It is very hard to say how many string thinkers there are who are really active---either in US or in world. I suppose roughly on the order of 1000. Could even be 2000, but that estimate is very rough and someone else may have a better one.

The Strings '05 conference in July in Toronto was a big important conference and it drew between 400 and 500 (if I remember right). You could check for yourself at the website if you are interested.

An active researcher typically authors or co-authors at least one (probably more often several) papers a year. So if you are seeing 1000 papers per year being published then it is not wildly unreasonable to estimate that there are roughly on the order of 1000 people working in the field.

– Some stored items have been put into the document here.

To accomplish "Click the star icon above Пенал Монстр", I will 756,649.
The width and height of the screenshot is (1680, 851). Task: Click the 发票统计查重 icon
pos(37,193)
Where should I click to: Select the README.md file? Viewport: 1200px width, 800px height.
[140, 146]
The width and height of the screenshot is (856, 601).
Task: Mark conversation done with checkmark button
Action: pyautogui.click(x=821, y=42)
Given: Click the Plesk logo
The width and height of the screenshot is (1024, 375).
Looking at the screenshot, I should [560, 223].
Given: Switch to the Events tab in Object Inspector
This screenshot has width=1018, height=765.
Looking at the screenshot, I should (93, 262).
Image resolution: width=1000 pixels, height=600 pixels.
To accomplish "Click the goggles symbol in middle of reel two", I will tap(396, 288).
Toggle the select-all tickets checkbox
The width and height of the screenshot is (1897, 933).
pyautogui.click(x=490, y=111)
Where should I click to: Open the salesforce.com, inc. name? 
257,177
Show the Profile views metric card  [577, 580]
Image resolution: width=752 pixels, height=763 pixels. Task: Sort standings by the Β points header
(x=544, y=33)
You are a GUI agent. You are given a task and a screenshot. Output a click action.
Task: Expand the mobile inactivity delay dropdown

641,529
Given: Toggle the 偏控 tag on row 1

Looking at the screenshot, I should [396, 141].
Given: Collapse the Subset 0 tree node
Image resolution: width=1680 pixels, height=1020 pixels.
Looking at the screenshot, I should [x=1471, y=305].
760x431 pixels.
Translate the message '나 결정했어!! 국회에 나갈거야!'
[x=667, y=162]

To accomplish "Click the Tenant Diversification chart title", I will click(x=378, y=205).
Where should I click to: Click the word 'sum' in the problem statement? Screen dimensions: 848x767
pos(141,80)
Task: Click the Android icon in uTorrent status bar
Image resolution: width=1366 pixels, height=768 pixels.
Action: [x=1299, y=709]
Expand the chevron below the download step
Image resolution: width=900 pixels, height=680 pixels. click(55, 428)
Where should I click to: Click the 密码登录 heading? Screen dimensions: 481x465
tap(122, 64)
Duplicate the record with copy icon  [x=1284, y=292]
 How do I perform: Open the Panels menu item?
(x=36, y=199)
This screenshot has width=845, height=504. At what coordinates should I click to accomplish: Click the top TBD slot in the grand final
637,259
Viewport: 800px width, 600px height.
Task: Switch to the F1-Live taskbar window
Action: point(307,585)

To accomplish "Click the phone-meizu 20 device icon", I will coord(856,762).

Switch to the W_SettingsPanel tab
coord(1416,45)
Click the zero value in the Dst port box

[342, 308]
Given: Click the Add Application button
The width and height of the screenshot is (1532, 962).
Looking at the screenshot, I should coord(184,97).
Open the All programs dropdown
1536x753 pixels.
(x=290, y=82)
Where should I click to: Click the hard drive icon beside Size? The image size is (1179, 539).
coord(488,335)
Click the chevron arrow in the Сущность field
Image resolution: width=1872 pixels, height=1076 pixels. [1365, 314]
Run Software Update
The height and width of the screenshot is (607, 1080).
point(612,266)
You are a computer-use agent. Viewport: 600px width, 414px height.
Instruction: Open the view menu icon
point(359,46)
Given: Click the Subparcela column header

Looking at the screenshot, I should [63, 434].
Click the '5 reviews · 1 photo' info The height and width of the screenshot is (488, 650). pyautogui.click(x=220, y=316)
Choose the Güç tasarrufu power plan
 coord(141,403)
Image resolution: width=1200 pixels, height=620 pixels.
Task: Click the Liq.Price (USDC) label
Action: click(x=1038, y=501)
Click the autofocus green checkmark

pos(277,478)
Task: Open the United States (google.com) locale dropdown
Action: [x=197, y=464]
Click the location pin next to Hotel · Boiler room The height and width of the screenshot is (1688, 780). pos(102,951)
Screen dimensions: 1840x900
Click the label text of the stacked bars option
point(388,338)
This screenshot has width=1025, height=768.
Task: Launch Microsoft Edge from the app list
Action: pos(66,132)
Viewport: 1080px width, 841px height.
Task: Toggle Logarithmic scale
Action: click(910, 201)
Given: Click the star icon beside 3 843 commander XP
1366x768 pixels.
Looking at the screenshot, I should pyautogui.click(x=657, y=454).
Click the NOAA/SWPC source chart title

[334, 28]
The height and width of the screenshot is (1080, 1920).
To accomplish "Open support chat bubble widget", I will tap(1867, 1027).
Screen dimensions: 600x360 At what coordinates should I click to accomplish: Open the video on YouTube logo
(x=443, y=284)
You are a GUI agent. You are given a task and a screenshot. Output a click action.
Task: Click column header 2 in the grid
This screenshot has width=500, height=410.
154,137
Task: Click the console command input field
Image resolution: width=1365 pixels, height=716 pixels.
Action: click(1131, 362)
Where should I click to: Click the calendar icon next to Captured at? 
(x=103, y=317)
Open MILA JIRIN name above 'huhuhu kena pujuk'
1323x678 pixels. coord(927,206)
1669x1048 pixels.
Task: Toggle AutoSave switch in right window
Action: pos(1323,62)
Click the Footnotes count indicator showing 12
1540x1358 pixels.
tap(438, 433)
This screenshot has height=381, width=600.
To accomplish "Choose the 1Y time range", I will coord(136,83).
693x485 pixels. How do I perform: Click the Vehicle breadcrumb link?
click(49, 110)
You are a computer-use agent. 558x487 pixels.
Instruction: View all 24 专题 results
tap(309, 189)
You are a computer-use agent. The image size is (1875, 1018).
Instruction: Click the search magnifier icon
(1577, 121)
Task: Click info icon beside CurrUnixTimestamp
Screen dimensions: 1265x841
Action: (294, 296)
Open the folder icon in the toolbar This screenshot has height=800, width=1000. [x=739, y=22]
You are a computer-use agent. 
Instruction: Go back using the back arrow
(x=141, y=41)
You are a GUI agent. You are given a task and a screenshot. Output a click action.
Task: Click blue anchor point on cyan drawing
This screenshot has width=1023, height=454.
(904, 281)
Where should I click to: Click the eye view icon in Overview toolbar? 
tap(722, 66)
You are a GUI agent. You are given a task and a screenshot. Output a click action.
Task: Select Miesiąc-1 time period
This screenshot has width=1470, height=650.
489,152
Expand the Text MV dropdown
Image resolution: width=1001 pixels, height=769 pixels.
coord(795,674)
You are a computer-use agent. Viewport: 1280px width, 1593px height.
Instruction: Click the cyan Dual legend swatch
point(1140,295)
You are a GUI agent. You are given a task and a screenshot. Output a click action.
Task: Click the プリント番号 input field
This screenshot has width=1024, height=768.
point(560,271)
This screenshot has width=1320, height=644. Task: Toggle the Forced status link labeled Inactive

For comparison sake, about 150 people participated in this weeks Loops '05 conference and an arxiv.org keyword search shows roughly 150-some papers per year in that field (maybe as many as 180 but keyword searches are not precise). This includes all nonperturbative background independent quantum gravity (essentially non-string QG) worldwide, to the extent that I can get a figure for it.

I will get some conference links so anyone who is interested can check the number of participants---they usually have a list. BTW you might like the graphics at the Strings '05 website!
http://www.fields.utoronto.ca/programs/scientific/04-05/string-theory/strings2005/
I see that Strings '06 will be in BEIJING! Beijing Normal has some people who recently got into Loop gravity and gave presentations at Loops '05. I wonder if the Chinese will be clever enough to include some LQG in their program (as Loops '05 included talks by string people Dijkgraaf, Bahns, Thiesen) good practice.

Here is Strings '05 program and list of participants
http://www.fields.utoronto.ca/programs/scientific/04-05/string-theory/strings2005/program.html
http://www.fields.utoronto.ca/programs/scientific/04-05/string-theory/strings2005/participants.html
I would estimate 450 participants, but could be wrong. Does anyone want to count?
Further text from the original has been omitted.